*** TEXT Section Begins ***

Previous Initiatives

  • Lookback Module (2012-2013)

    The intent of the Lookback module is to improve the nation’s ability to monitor and evaluate the quality of clinical care to prevent diseases such as heart disease and stroke. Sampled visits which indicate patients with elevated risk for heart disease or stroke will have additional information collected from all prior visits to that sampled provider during the past 12 months. For example, the module records medications prescribed, changes in medications, family history, contraindications to certain medications, and various laboratory tests (i.e., total cholesterol, HDL, LDL, TGS, HbA1c, FBG, and serum creatinine). Combining data from the current visit as well as the prior visits will permit evaluation and monitoring of appropriateness of clinical management and the relationship to intermediate outcomes. Furthermore, information on the clinical management of such diseases could identify shortfalls in the quality of care and opportunities for improvement. The same lab values collected on the Lookback module are also collected on the regular Patient Record form for the current sampled visit.

Previous Supplements

  • Workflow Supplement (2011-2013)

    Added in 2011, the Physician Workflow Supplement is a longitudinal follow-up data collection initiative, also sponsored by ONC, to provide a better understanding of physician experiences with adoption and use of EHRs. The basesample for the survey comprises respondents to the 2011 EHR supplement. Respondents are being followed annually for a three-year period, beginning in 2011 and running through 2013. The main purpose of the survey is to obtain information on costs, benefits, and barriers related to the use of EHR systems at various stages of adoption.

    The Workflow Supplement data will help ONC and data users understand the experiences of adopters and measure progress towards Health Information Technology for Economic and Clinical Health Act (HITECH) program goals. Data will also help guide policymaking surrounding meaningful use criteria of EHR that have been established to help create a private and secure 21st century electronic health information system. Together with data from the EHR supplement, responses will help to develop criteria for successive stages of meaningful use. A report detailing the 2011 Physician Workflow Supplement is available as a NCHS Data Brief: Physician Adoption of Electronic Health record Systems: United States, 2011.

*** TEXT Section Ends ***
*** PROVIDED MATERIAL Section Begins ***

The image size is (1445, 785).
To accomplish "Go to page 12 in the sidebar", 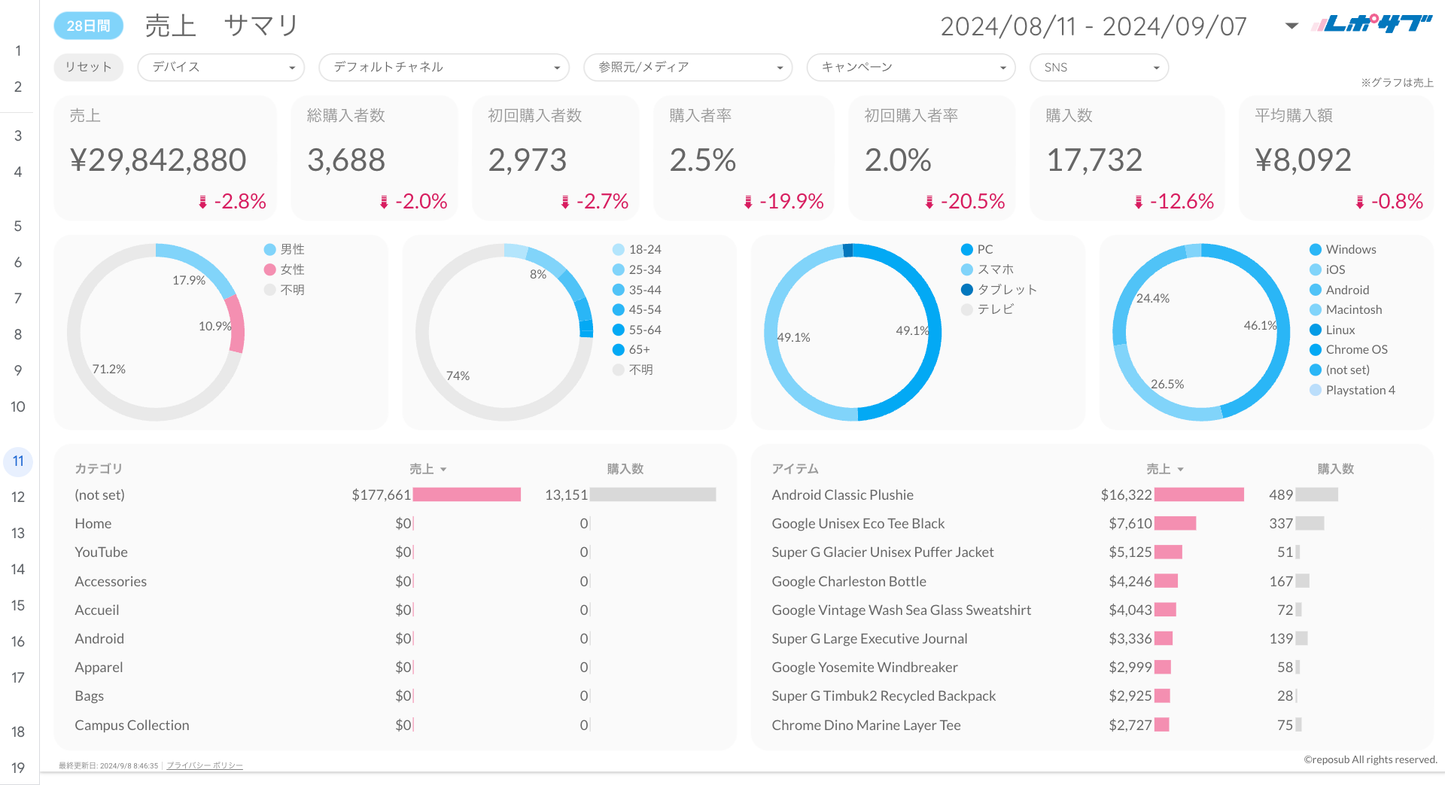I will click(x=18, y=497).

*** PROVIDED MATERIAL Section Ends ***

Decide whether each statement agrees with the text about previous initiatives and supplements, and answer yes or no with the deciding words quoted exactly: (a) The Lookback module gathers information from earlier visits to the sampled provider within the past 12 months. (b) Workflow Supplement respondents are followed every two years. (c) The lab values on the Lookback module are not collected on the regular Patient Record form. The material has no connection to the text about previous initiatives and supplements.

(a) Yes: "additional information collected from all prior visits to that sampled provider during the past 12 months."
(b) No: "Respondents are being followed annually for a three-year period"
(c) No: "The same lab values collected on the Lookback module are also collected on the regular Patient Record form for the current sampled visit."